ACTION ITEM: What the answer must contain is every line of the records, exactly, with no pictures.

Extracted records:
*** Begin section ***

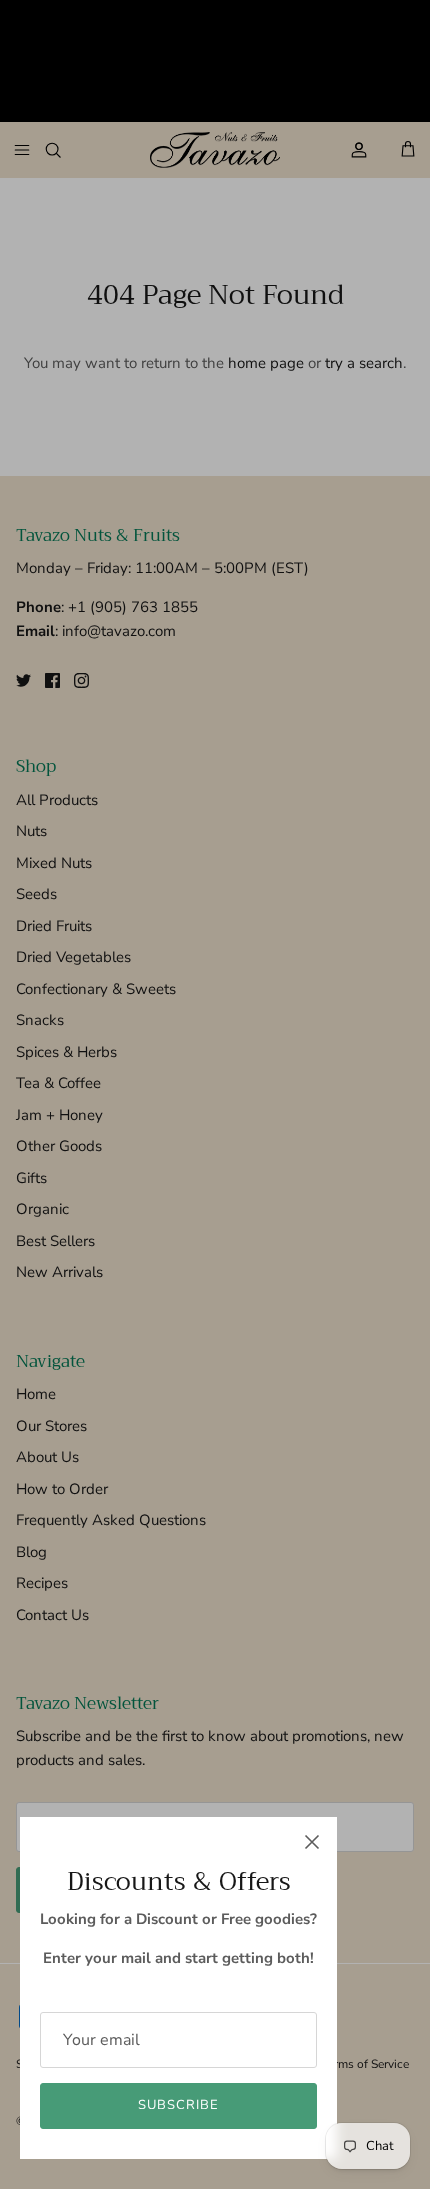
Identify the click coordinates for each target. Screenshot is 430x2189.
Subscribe (178, 2105)
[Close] (312, 1842)
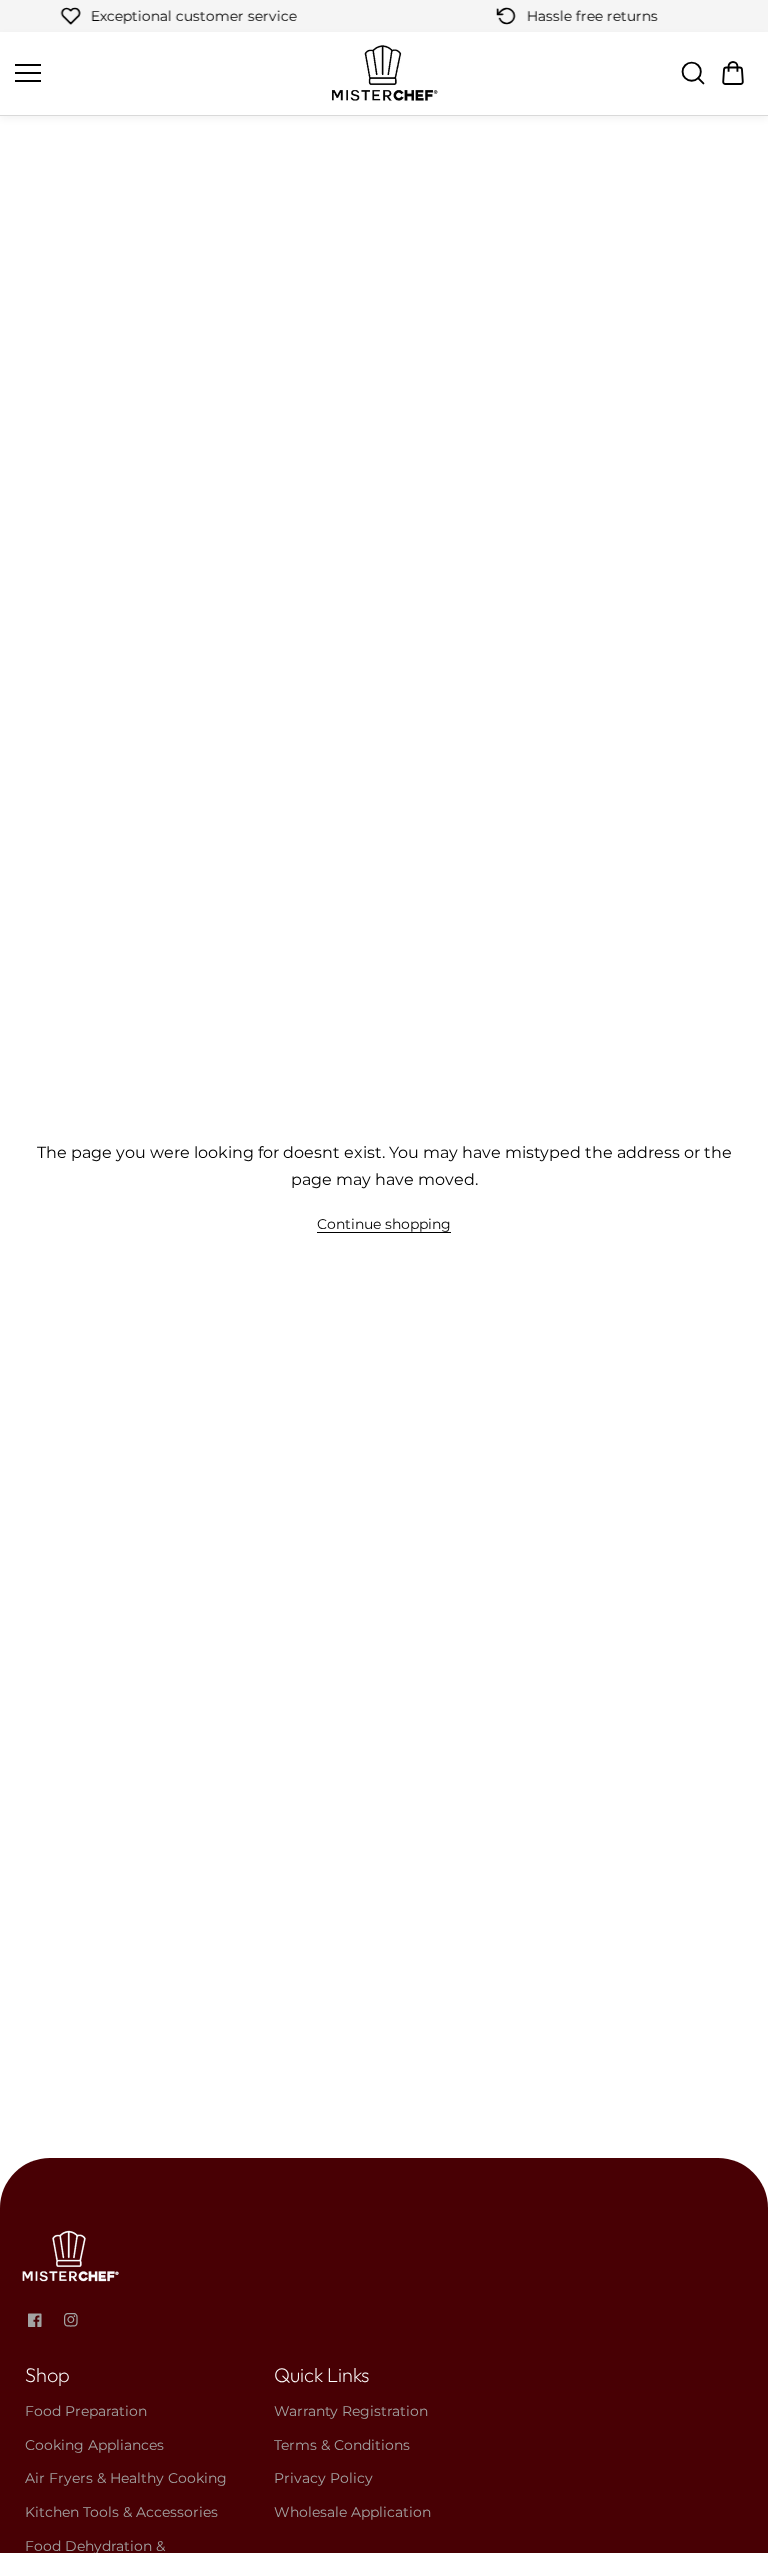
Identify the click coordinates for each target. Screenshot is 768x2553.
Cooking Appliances (94, 2445)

*** End section ***

RESULT:
Identify the click coordinates for each target. Screenshot is 430x2189.
Subscribe (178, 2105)
[Close] (312, 1842)
Identify the click coordinates for each target. Screenshot is 768x2553.
Cooking Appliances (94, 2445)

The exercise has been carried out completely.